Extracted records:
────────────────

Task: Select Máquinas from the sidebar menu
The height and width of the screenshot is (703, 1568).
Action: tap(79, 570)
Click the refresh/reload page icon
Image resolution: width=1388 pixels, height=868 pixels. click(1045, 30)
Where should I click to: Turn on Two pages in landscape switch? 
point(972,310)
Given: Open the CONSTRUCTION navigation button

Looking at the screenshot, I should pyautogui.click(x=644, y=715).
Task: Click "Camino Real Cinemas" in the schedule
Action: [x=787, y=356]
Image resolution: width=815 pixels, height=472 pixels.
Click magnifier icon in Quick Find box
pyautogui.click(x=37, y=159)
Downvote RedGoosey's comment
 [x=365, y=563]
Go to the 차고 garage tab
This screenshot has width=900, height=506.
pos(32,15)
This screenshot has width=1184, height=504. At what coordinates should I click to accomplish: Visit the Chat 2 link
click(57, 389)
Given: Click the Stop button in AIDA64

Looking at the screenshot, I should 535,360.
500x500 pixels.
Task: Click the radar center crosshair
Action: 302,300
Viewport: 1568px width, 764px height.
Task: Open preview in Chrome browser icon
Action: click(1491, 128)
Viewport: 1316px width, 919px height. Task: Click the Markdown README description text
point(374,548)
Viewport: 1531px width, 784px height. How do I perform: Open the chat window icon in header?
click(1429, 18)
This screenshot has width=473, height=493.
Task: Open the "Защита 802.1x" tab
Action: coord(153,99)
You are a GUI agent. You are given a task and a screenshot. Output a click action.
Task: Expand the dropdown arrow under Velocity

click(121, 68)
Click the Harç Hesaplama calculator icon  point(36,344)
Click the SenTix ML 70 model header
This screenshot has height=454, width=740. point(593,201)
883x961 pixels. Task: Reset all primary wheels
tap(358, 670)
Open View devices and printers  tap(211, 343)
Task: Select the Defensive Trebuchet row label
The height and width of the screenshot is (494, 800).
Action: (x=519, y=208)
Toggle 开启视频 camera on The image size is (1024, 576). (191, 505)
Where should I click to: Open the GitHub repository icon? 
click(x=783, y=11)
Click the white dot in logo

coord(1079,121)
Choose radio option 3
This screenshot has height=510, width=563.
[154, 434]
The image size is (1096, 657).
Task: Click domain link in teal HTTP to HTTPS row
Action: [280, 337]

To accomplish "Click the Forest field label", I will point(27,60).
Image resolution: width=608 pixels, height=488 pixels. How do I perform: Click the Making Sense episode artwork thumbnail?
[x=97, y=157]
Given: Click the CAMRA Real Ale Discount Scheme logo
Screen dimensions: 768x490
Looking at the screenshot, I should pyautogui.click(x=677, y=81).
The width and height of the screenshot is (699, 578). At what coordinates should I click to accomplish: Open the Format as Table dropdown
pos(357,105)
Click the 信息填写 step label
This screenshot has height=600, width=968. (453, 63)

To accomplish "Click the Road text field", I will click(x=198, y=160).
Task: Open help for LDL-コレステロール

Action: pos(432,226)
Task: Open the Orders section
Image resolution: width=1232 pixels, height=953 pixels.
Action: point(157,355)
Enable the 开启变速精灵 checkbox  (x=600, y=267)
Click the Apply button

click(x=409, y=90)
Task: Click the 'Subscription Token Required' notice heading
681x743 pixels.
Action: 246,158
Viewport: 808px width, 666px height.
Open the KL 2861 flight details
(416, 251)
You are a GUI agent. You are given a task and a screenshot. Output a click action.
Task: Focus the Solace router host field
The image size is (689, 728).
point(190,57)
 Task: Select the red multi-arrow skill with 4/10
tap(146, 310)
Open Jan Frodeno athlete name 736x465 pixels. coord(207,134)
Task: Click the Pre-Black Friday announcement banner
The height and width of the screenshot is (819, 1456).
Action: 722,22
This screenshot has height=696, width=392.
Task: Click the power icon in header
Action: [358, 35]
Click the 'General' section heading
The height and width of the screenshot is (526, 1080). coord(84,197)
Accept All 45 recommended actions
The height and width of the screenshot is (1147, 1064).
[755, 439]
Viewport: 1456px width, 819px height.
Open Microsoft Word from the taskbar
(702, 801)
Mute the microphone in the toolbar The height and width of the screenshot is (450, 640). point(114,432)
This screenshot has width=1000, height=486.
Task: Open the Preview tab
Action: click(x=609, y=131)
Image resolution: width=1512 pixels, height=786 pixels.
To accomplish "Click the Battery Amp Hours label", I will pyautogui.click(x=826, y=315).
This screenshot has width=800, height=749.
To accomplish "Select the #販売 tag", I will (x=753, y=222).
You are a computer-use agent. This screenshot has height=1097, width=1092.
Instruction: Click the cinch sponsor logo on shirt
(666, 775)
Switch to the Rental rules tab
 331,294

────────────────

What you have to do:
Give back all of the entries exactly as written.

The answer:
Task: Select Máquinas from the sidebar menu
The height and width of the screenshot is (703, 1568).
Action: tap(79, 570)
Click the refresh/reload page icon
Image resolution: width=1388 pixels, height=868 pixels. click(1045, 30)
Where should I click to: Turn on Two pages in landscape switch? 
point(972,310)
Given: Open the CONSTRUCTION navigation button

Looking at the screenshot, I should pyautogui.click(x=644, y=715).
Task: Click "Camino Real Cinemas" in the schedule
Action: [x=787, y=356]
Image resolution: width=815 pixels, height=472 pixels.
Click magnifier icon in Quick Find box
pyautogui.click(x=37, y=159)
Downvote RedGoosey's comment
 [x=365, y=563]
Go to the 차고 garage tab
This screenshot has width=900, height=506.
pos(32,15)
This screenshot has width=1184, height=504. At what coordinates should I click to accomplish: Visit the Chat 2 link
click(57, 389)
Given: Click the Stop button in AIDA64

Looking at the screenshot, I should 535,360.
500x500 pixels.
Task: Click the radar center crosshair
Action: 302,300
Viewport: 1568px width, 764px height.
Task: Open preview in Chrome browser icon
Action: click(1491, 128)
Viewport: 1316px width, 919px height. Task: Click the Markdown README description text
point(374,548)
Viewport: 1531px width, 784px height. How do I perform: Open the chat window icon in header?
click(1429, 18)
This screenshot has width=473, height=493.
Task: Open the "Защита 802.1x" tab
Action: coord(153,99)
You are a GUI agent. You are given a task and a screenshot. Output a click action.
Task: Expand the dropdown arrow under Velocity

click(121, 68)
Click the Harç Hesaplama calculator icon  point(36,344)
Click the SenTix ML 70 model header
This screenshot has height=454, width=740. point(593,201)
883x961 pixels. Task: Reset all primary wheels
tap(358, 670)
Open View devices and printers  tap(211, 343)
Task: Select the Defensive Trebuchet row label
The height and width of the screenshot is (494, 800).
Action: (x=519, y=208)
Toggle 开启视频 camera on The image size is (1024, 576). (191, 505)
Where should I click to: Open the GitHub repository icon? 
click(x=783, y=11)
Click the white dot in logo

coord(1079,121)
Choose radio option 3
This screenshot has height=510, width=563.
[154, 434]
The image size is (1096, 657).
Task: Click domain link in teal HTTP to HTTPS row
Action: [280, 337]

To accomplish "Click the Forest field label", I will point(27,60).
Image resolution: width=608 pixels, height=488 pixels. How do I perform: Click the Making Sense episode artwork thumbnail?
[x=97, y=157]
Given: Click the CAMRA Real Ale Discount Scheme logo
Screen dimensions: 768x490
Looking at the screenshot, I should pyautogui.click(x=677, y=81).
The width and height of the screenshot is (699, 578). At what coordinates should I click to accomplish: Open the Format as Table dropdown
pos(357,105)
Click the 信息填写 step label
This screenshot has height=600, width=968. (453, 63)

To accomplish "Click the Road text field", I will click(x=198, y=160).
Task: Open help for LDL-コレステロール

Action: pos(432,226)
Task: Open the Orders section
Image resolution: width=1232 pixels, height=953 pixels.
Action: point(157,355)
Enable the 开启变速精灵 checkbox  (x=600, y=267)
Click the Apply button

click(x=409, y=90)
Task: Click the 'Subscription Token Required' notice heading
681x743 pixels.
Action: 246,158
Viewport: 808px width, 666px height.
Open the KL 2861 flight details
(416, 251)
You are a GUI agent. You are given a task and a screenshot. Output a click action.
Task: Focus the Solace router host field
The image size is (689, 728).
point(190,57)
 Task: Select the red multi-arrow skill with 4/10
tap(146, 310)
Open Jan Frodeno athlete name 736x465 pixels. coord(207,134)
Task: Click the Pre-Black Friday announcement banner
The height and width of the screenshot is (819, 1456).
Action: 722,22
This screenshot has height=696, width=392.
Task: Click the power icon in header
Action: [358, 35]
Click the 'General' section heading
The height and width of the screenshot is (526, 1080). coord(84,197)
Accept All 45 recommended actions
The height and width of the screenshot is (1147, 1064).
[755, 439]
Viewport: 1456px width, 819px height.
Open Microsoft Word from the taskbar
(702, 801)
Mute the microphone in the toolbar The height and width of the screenshot is (450, 640). point(114,432)
This screenshot has width=1000, height=486.
Task: Open the Preview tab
Action: click(x=609, y=131)
Image resolution: width=1512 pixels, height=786 pixels.
To accomplish "Click the Battery Amp Hours label", I will pyautogui.click(x=826, y=315).
This screenshot has width=800, height=749.
To accomplish "Select the #販売 tag", I will (x=753, y=222).
You are a computer-use agent. This screenshot has height=1097, width=1092.
Instruction: Click the cinch sponsor logo on shirt
(666, 775)
Switch to the Rental rules tab
 331,294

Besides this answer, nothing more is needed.